Wikidata:Property proposal/position in sequence

From Wikidata
Jump to navigation Jump to search

position in biological sequence[edit]

Originally proposed at Wikidata:Property proposal/Natural science

Descriptionindex or position of a nucleotide in a genomic sequence, or of an amino acid in a protein's amino acid sequence; used as qualifier
Representsnucleotide (Q28745), amino acid position (Q66424100)
Data typeQuantity
Domainproperty
Allowed valuesinteger > 0
Example 1phenylalanine hydroxylase (Q420604):
has part(s) (P527)O-phosphorylated residue (Q66735569)
→ "position in biological sequence" → 16
of (P642)protein (Q8054)
Example 2phenylalanine hydroxylase (Q420604):
gene substitution association with (P1916)phenylketonuria (Q194041)
→ "position in biological sequence" → 39
of (P642)protein (Q8054)
Example 3PAH (Q14851781):
gene substitution association with (P1916)phenylketonuria (Q194041)
→ "position in biological sequence" → 102912840
of (P642)human chromosome 12 (Q847102)
Planned useexactly specifying polymorphisms (mutations), hereditary diseases, PTMs
See alsogenomic start (P644), genomic end (P645) (these should be renamed/redefined to include amino acid/proteins); note also series ordinal (P1545) which is abstractly similar but associated with series not fixed sequences

Motivation[edit]

See Wikidata:Property_proposal/amino_acid_(start,_end)_position. In particular, commenters wished for unification of nuc/aa sequences---therefore redefinition of genomic start (P644), genomic end (P645) should happen simultaneously. SCIdude (talk) 08:27, 24 August 2019 (UTC)[reply]

Discussion[edit]

WikiProject Molecular biology has more than 50 participants and couldn't be pinged. Please post on the WikiProject's talk page instead.
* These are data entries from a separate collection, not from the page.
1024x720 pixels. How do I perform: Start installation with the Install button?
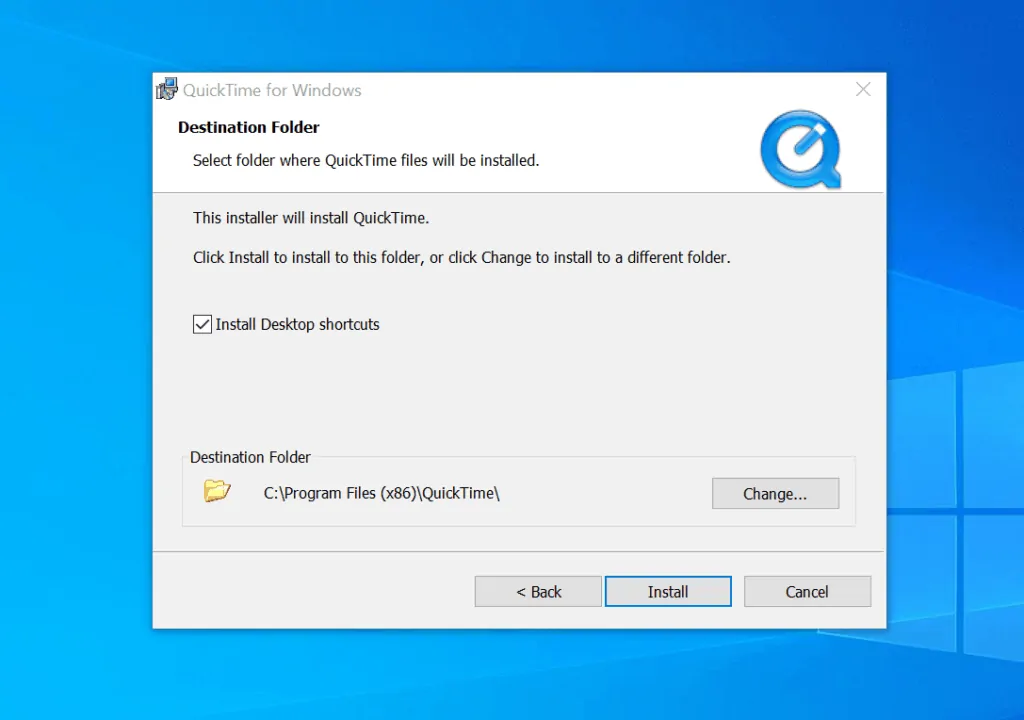[667, 591]
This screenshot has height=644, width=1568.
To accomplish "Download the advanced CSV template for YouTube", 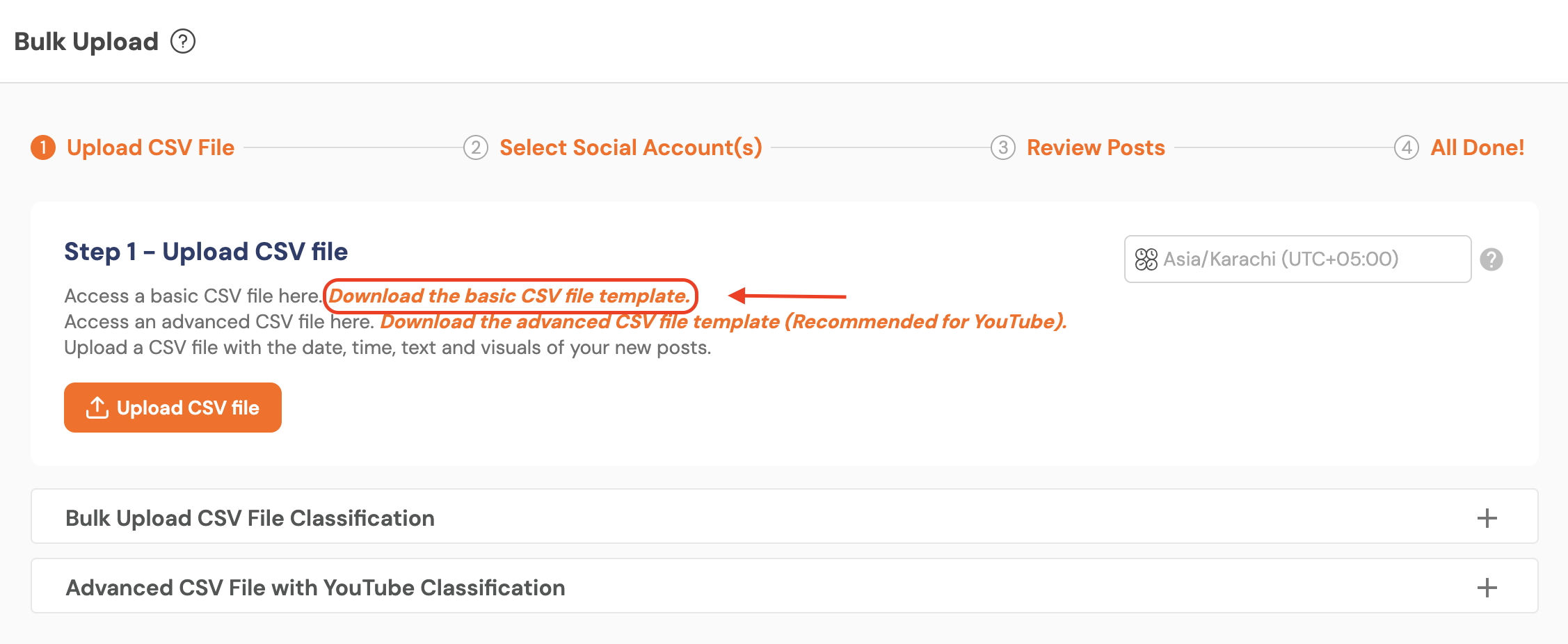I will pos(723,322).
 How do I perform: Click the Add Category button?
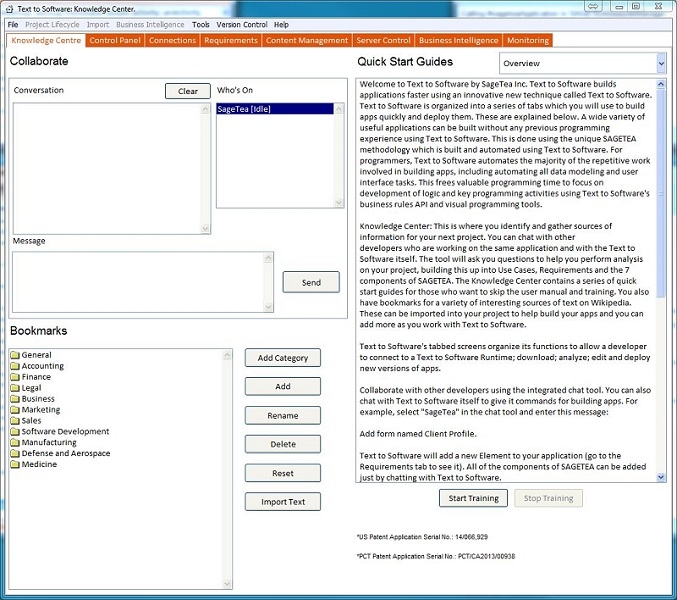(282, 358)
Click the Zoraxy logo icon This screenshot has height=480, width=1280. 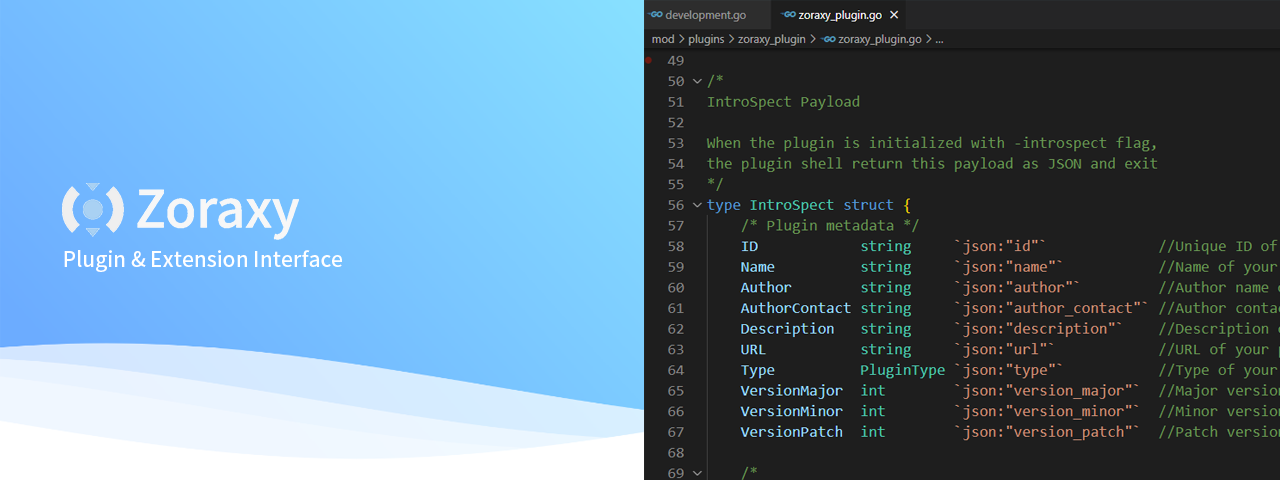(x=92, y=208)
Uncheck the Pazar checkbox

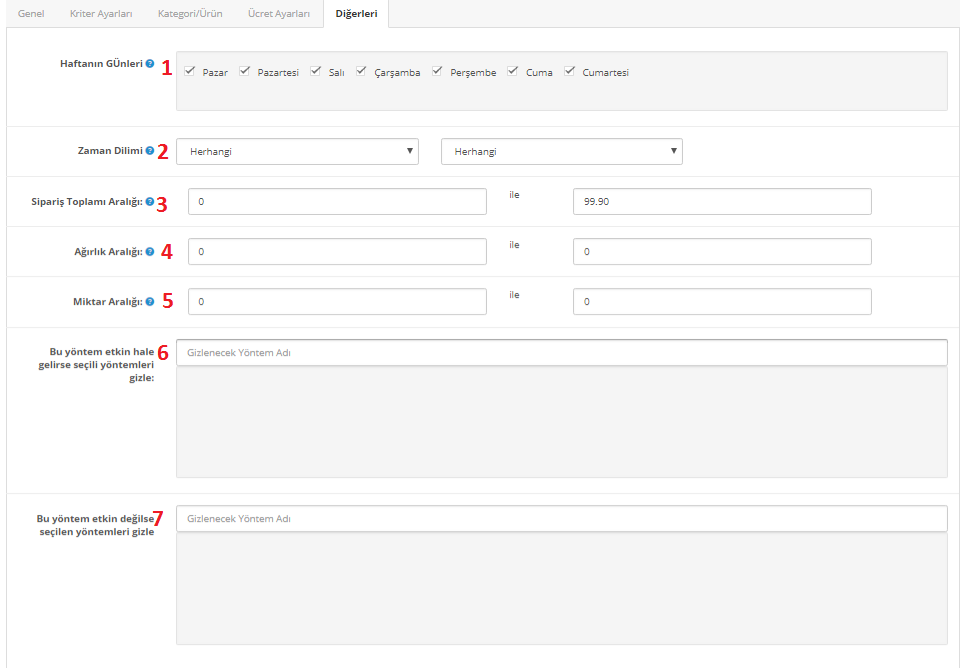(190, 71)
@ChristianKl series ordinal (P1545) has other problems, see their talk page, it is not identical to sequence index since it allows arbitrary ordinals like 2,4 or 15X. Semantically a series is not a sequence, and AI applications will have problems mapping series ordinal (P1545) to a sequence index. I would agree to use an abstract "index/position in sequence" instead of this proposal, however. --SCIdude (talk) 07:01, 29 August 2019 (UTC)[reply]
@ChristianKl As said I'm in favor of a generic sequence index property. Do you think such a proposal would pass quickly? Then it would make this one obsolete. --SCIdude (talk) 14:06, 19 September 2019 (UTC)[reply]
@SCIdude: When it comes to passing a proposal quickly, it's about making clear why one choice of modeling the domain is better then other choices of modelling the domain. As long as it's not clear which choice is best, the proposal should stay open. ChristianKl14:33, 19 September 2019 (UTC)[reply]
@SCIdude, ديفيد عادل وهبة خليل 2, ArthurPSmith, TiagoLubiana, Yair rand, ChristianKl: @YULdigitalpreservation, Gtsulab: position in biological sequence (P8275) has been created. Pamputt (talk) 15:52, 2 June 2020 (UTC)[reply]